第8話 再構築

8-1 バラバラ

     ◆


 チューリングの発令所において、艦長、副長の次に高い階級なのは、ロイドだった。

 今までの経歴でも、そういう立場に立ったこともあるが、今の自分の置かれた状況は難解を極めていた。

 火器管制管理官のザックス曹長が、不祥事で艦を降りた。

 アルコールをやり取りする賭博の噂は聞いていた。さりげなく、部下の一人を潜入させていて、その一等兵は運良く、確保されていない。
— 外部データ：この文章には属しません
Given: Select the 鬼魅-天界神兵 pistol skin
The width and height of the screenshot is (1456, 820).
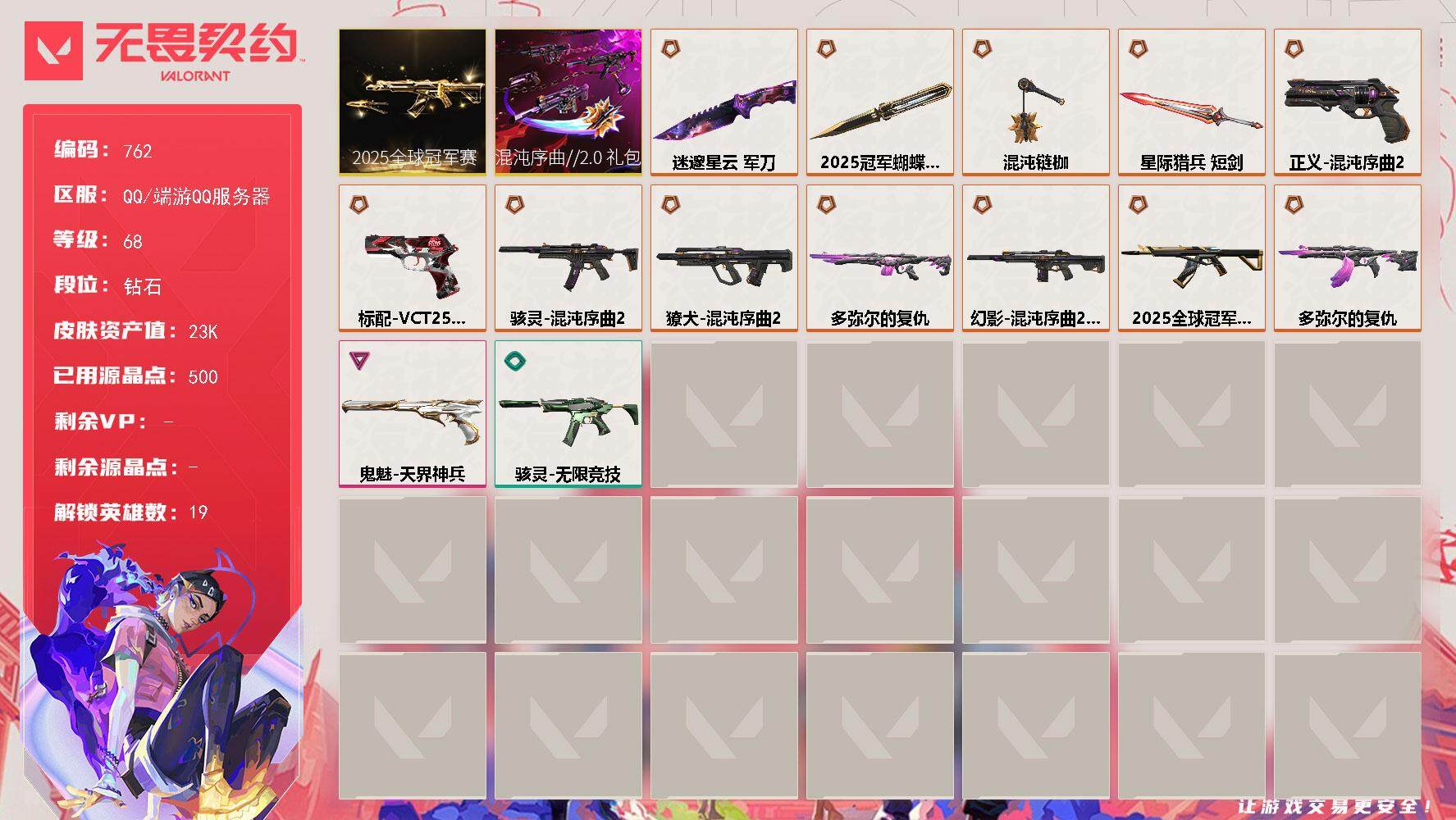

 ロイドとしては、少しでも状況を把握し、自分なりに収めようとしたのだが、ヴェルベット艦長はもちろんレイナ少佐の許可も得ていない。事後承諾という形で、どうにか一等兵が軽い罰で済んだのにロイドはさすがに胸を撫で下ろした。

 艦長には余計なことをするなと指摘された。

 ロイドはそれなりに軍隊というものを知っていたが、ハンター・ウィッソンという人物と比べると、ヴェルベット・ハンニバルという艦長はだいぶ毛色が違う。

 おおらかさよりも狭量さが目につき、視野の広さはあるようでも、焦点を絞る傾向にある。

 管理官の間にあった連帯感は、全く別の性質の連帯感に変わっていた。

 ロイドは何度か、レポート少尉を食事に誘ったが、レポート少尉は話をするタイプではないので、コミュニケーションが難しい。

 過去のチューリングの任務について話しても、彼は淡々としている。

 そして言うことといえば、ザックスを静かにしかし執拗に罵るのだ。

 ザックスを悪く言って欲しくない、とロイドは喉まで出かかったことも再三だが、その度に飲み込んだ。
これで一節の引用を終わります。